Os primeiros alunos costumam chegar às 7h30, o que torna o aquecimento ainda mais necessário nas manhãs gélidas da região. Levou um ano e meio para a  adoção de um sistema de aquecimento geotérmico na escola, período no qual a escola permanceu fechada. De acordo com Vargas, a troca de lenha por energia geotérmica resultou em uma melhoria na vida das crianças e jovens da escola.

“Os alunos estavam aprendendo em condições de pobreza energética”, disse Vargas do CEGA, que acrescentou que estar exposto à lenha tradicional em um ambiente de aprendizado pode diminuir a concentração e o desempenho acadêmico.

pessoas em um pátio da escola
A escola, que antes dependia da lenha, agora utiliza principalmente a energia geotérmica. Os alunos não sofrem mais de “pobreza energética” (i¿Imagem: CEGA)

Hoje em dia, a escola não depende mais da lenha que, além de pouco eficiente,custava aproximadamente 3 mil dólares por ano. Agora, eles usam energia geotérmica, uma das fontes mais baratas de geração renovável com custos tão baixos quanto 0,04 dólares por quilowatt.

“É muito difícil para nós, patagônicos, tirar lenha de nossa casa, mas com a energia geotérmica a temperatura se mantém estável. Onze salas de aula contam com esse sistema, o que cobre quase 80% dos alunos”, disse Poliche.

A primeira usina geotérmica do Chile

A primeira usina geotérmica da América do Sul foi inaugurada em 2017 na cidade chilena de Cerro Pabellón. O projeto de 320 milhões de dólares está localizado a 4 mil metros acima do nível do mar e gera 48 MW por ano. A usina é de propriedade da Geotérmica del Norte, que por sua vez pertence à Enel Green Power Chile (uma subsidiária da gigante energética italiana Enel) e à Empresa Nacional del Petróleo (Enap).

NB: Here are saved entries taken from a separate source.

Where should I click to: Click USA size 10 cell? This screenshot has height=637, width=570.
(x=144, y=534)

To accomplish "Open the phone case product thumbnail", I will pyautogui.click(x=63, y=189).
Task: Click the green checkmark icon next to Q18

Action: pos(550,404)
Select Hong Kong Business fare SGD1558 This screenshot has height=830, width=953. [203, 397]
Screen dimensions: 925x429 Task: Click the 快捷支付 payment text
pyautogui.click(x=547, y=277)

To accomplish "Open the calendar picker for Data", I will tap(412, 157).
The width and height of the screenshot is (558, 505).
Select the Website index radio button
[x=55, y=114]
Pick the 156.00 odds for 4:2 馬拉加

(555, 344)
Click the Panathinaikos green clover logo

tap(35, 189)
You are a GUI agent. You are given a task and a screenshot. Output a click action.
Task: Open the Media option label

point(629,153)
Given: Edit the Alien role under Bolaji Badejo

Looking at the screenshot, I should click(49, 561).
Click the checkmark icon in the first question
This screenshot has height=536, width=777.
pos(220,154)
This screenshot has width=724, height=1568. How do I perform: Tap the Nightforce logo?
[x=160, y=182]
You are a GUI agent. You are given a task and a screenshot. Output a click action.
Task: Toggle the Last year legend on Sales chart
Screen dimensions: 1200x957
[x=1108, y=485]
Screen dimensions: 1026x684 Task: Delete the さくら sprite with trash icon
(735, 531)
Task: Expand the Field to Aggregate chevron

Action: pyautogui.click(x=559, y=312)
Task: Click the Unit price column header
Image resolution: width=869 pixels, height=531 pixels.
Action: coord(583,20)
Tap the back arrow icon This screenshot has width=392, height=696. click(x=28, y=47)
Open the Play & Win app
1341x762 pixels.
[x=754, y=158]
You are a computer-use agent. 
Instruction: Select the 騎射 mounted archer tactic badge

Mas o projeto tem tido uma série de problemas desde sua inauguração. A Superintendência do Meio Ambiente (SMA), um órgão regulador nacional, apresentou queixa contra a Geotérmica del Norte em 2018 por 16 infrações à legislação ambiental, como a alteração de 31 sítios do patrimônio arqueológico e o consumo não autorizado de água.

A Geotérmica del Norte, empresa responsável pela fábrica, apresentou um programa de mitigação. Isso deu à Geotérmica del Norte o aval para expandir e construir uma nova unidade de geração de energia que aumentará a capacidade instalada para 81 MW.

Para Miguel Saldivia, advogado e pesquisador do Cambridge Center for Environment, Energy and Natural Resource Governance (C-EENRG, sigla em inglês), o fato ilustra a necessidade de melhorias nas avaliações ambientais dos projetos de energia.

“Estes não são apenas problemas relacionados à energia geotérmica, mas a qualquer tipo de projeto. A regulamentação chilena tem que melhorar seus padrões”, acrescentou ele.

Para Saldivia, a energia geotérmica é uma fonte de energia com potencial, mas existem problemas no marco legal, lacunas regulatórias e altos custos associados que poderiam constituir um obstáculo à sua implementação.

“Em relação aos impactos ambientais, há um desafio pendente”, conclui ele.

A energia geotérmica e seu futuro

Embora o Chile tenha apenas uma planta geotérmica, o governo já liberou concessões para novos projetos em mais de 43 mil hectares. Os locais estão localizados nas regiões de Antofagasta, Maule, O’Higgins, Biobío e Araucanía e foram atribuídos a seis empresas.

A lei de concessão de energia geotérmica estabelece certos parâmetros para solicitar uma concessão de energia. O governo outorga concessões por meio de solicitações diretas ou de licitações públicas. Contudo, não existe um arcabouço legal para o uso direto da energia geotérmica, como no caso da escola ou da estufa.

Mas é possível que isso mude com o projeto de lei em tramitação no Congresso. Nele, aborda-se a necessidade de padrões mais altos de inspeção para a atividade geotérmica e a criação de um registro para projetos de pequena escala, juntamente com uma regulamentação de segurança para a atividade.

“O projeto de lei visa simplificar os requisitos para projetos geotérmicos menores que fazem uso direto da energia geotérmica e trazê-los para um regime de registro simplificado, além de atualizar a lei de controle e segurança”, disse Rubén Muñoz, do Ministério da Energia.

Essas mudanças poderiam fazer do Chile um líder na América Latina no uso da energia geotérmica.